### TASK MATERIAL

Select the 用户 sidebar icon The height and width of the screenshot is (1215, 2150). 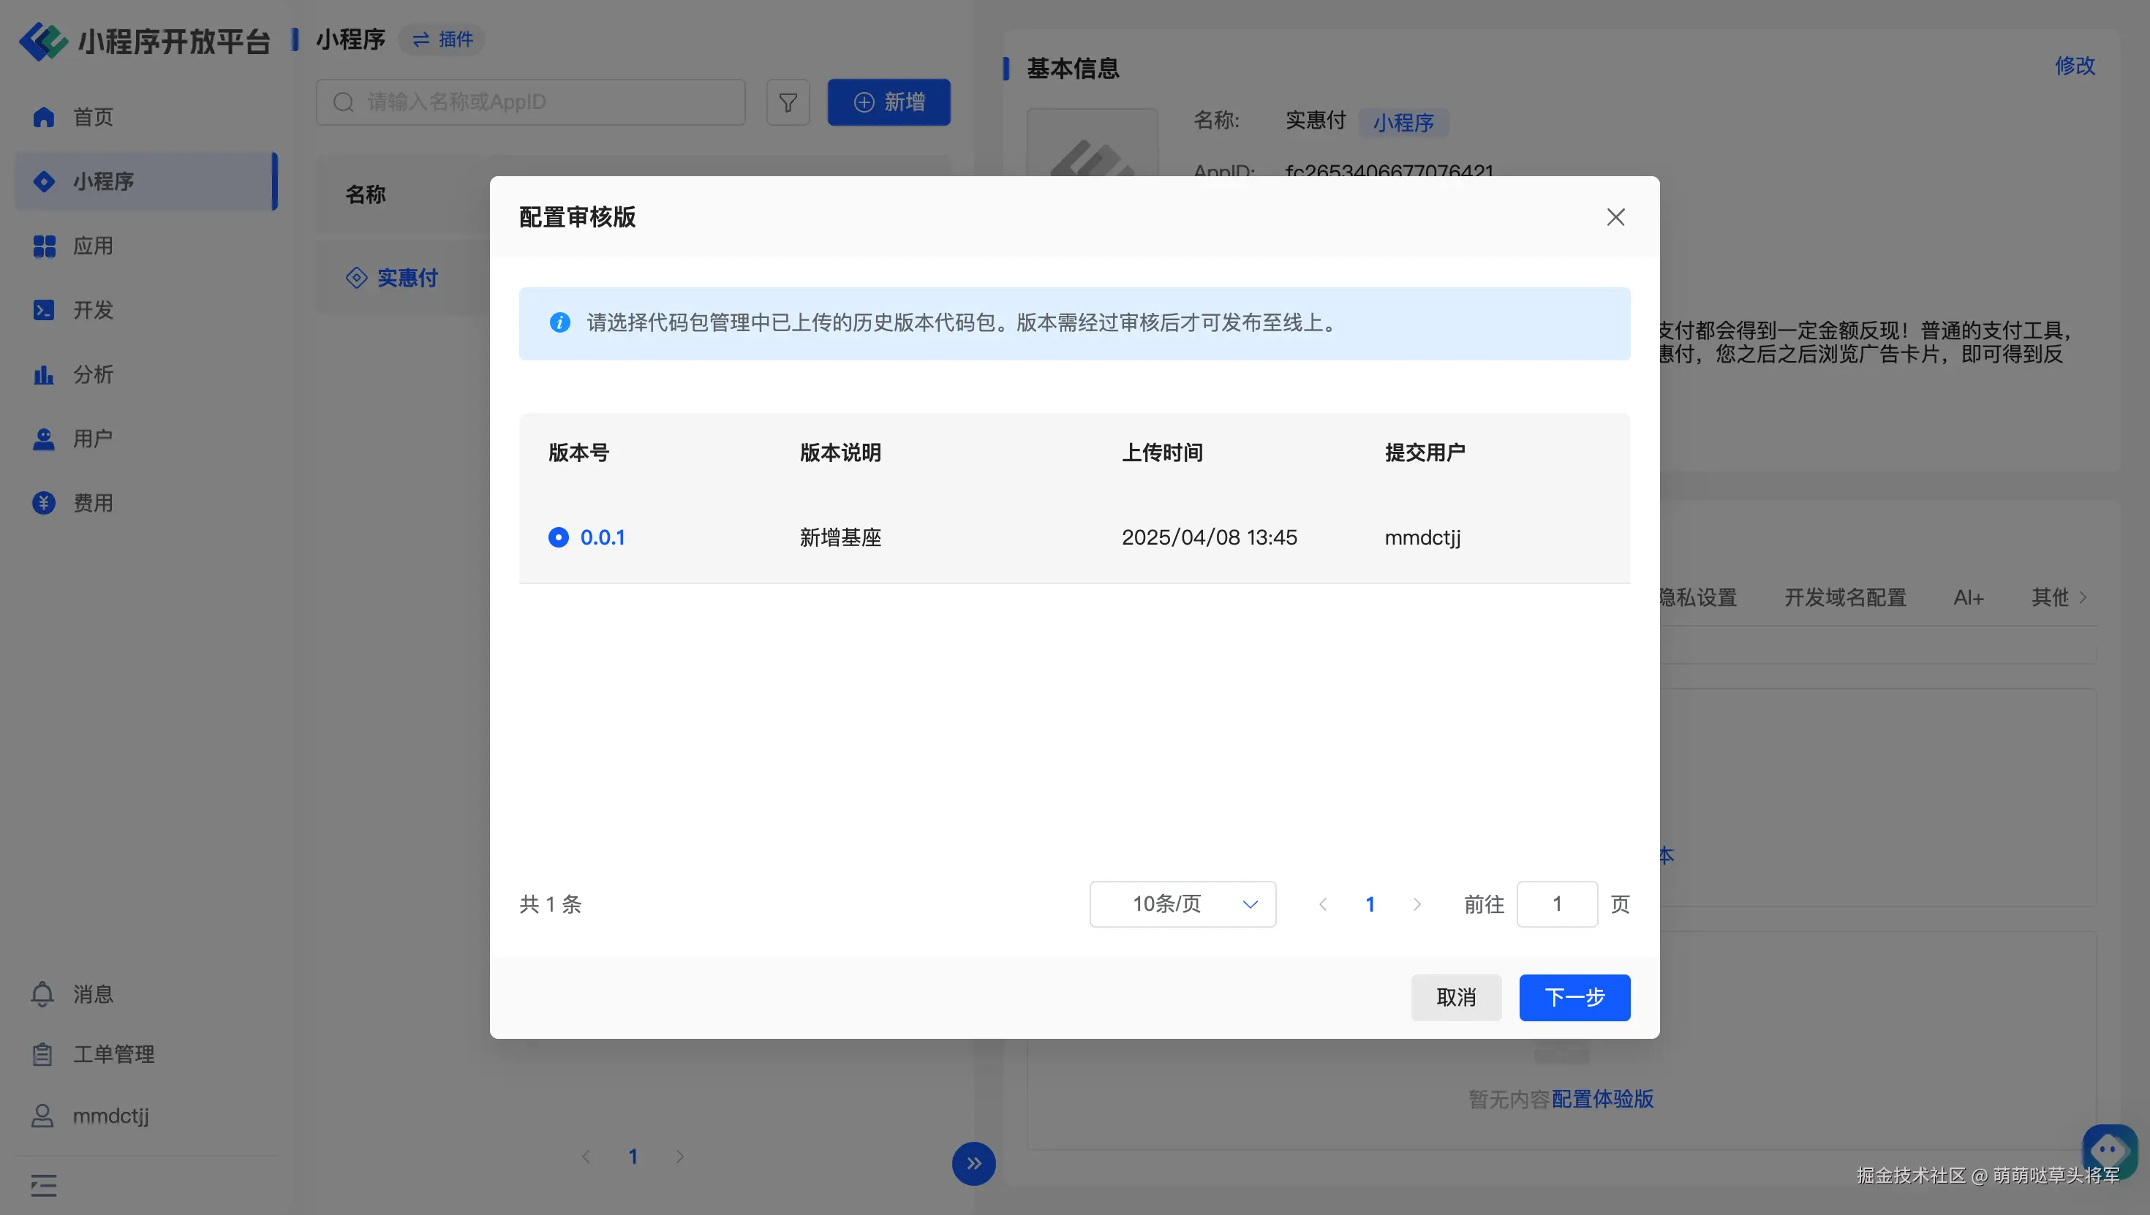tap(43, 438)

######
### TASK MATERIAL

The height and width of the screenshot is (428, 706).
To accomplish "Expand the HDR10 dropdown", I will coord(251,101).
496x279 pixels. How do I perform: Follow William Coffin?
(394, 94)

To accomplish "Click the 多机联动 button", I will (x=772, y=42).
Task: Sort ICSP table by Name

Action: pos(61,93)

######

▸ TASK TO CARRY OUT
A line belongs in the answer if it contains the word "accomplish"; copy every such line from the data above.

▸ EXERCISE RESPONSE
To accomplish "Expand the HDR10 dropdown", I will coord(251,101).
To accomplish "Click the 多机联动 button", I will (x=772, y=42).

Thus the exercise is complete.